CNN Flashcards
CV problems
classifications, object detection, neural style transfer
how to detect edges? (vertical, horizontal, dia)
use filter that contains 1s and 0s like
1 0 -1
1 0 -1
1 0 -1
to detect vertical edges
the values for pixels at the ver edge will be v large/small (lighter/darker color) –> diff from other pixels
similar for horizontal
what is sobel or sehorr filter in edge detection?
1 0 -1
2 0 -2
1 0 -1
focus on the center pix
sehorr
3 0 -3
10 0 -10
3 0 -3
what is padding
To prevent losing information at the edges of the image (convolution shrinks mattrix), add 0s around the orignal matrix to pad
p can be 0 1 2…
what the result dimension when apply a fxf filter on nxn mat?
n-f+1xn-f+1
type of padding?
valid: no padding
same: output size same as input size
calculated based on input and filter size (f is usually odd)
what is strided conv?
moving filter s steps
s can be 1 2 3…
formula to cal output dimension
(n+2p-f)/s+1 round down
how to do cross correlation (deconvolution)
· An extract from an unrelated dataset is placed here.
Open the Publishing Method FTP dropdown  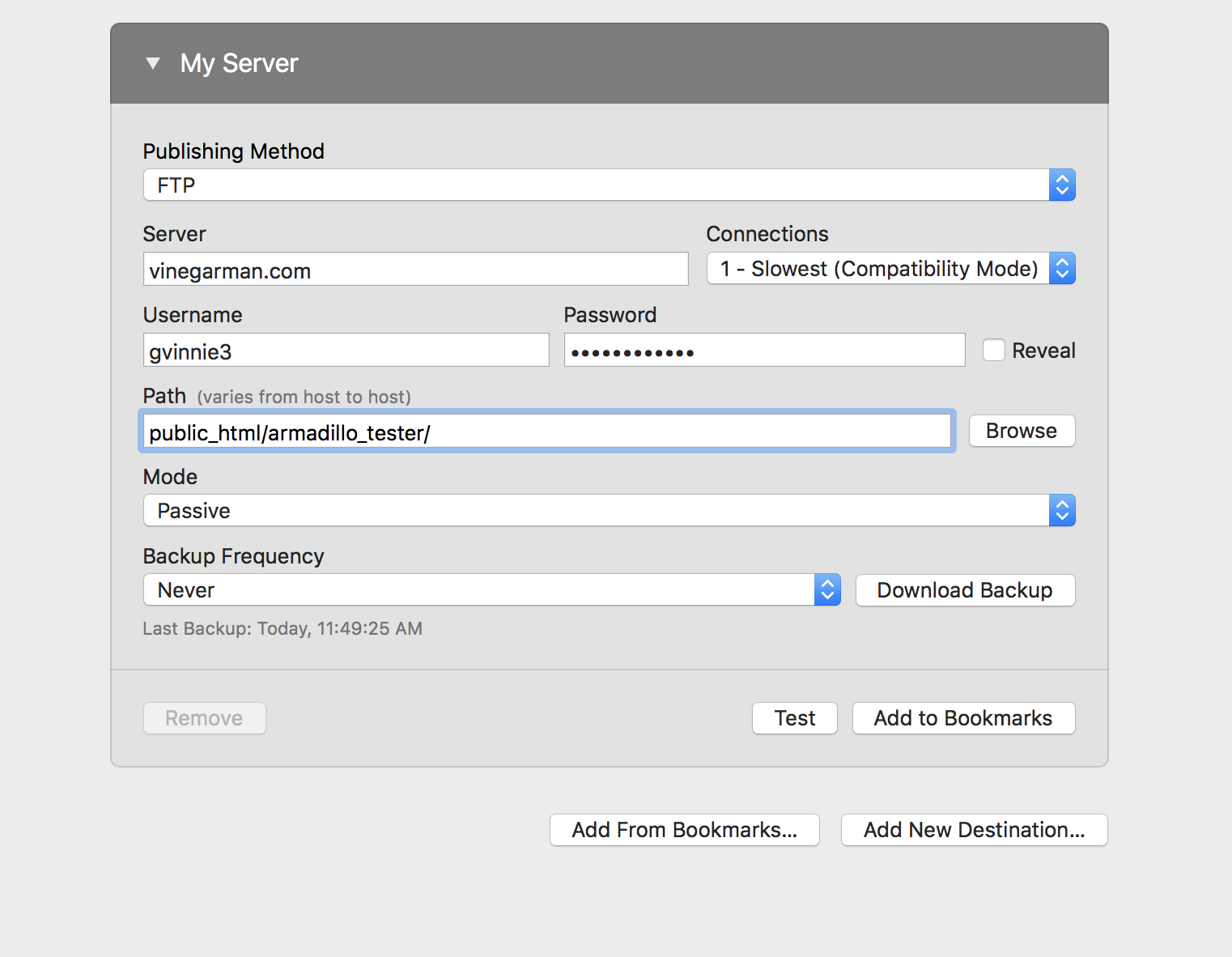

rotate the filter clockwise then flip it horizontally
then do inputxfilter
what is the condtion of input and filter when the are more than 1 channel?
the number of channels of input and filter must be the same
the number of channels of the output will be number of filters used
what is pooling layee? what are the types of pooling?
at pooling layer, instead of performing multiplication (*), use MAX, MIN, AVG operation instead.
diff between conv layer and pool layer?
conv layer has params but pool layer doesnt
in NN, conv1+pool1–> layer 1, conv2+pool2–> layer 2…
what is parameter sharing?
a feature detecter eg vertical edge detecter can be applied to other image to detect vertical edge
why doing convolution?
parameter sharing
sparsity of connections
what is sparsity of connections in convolution?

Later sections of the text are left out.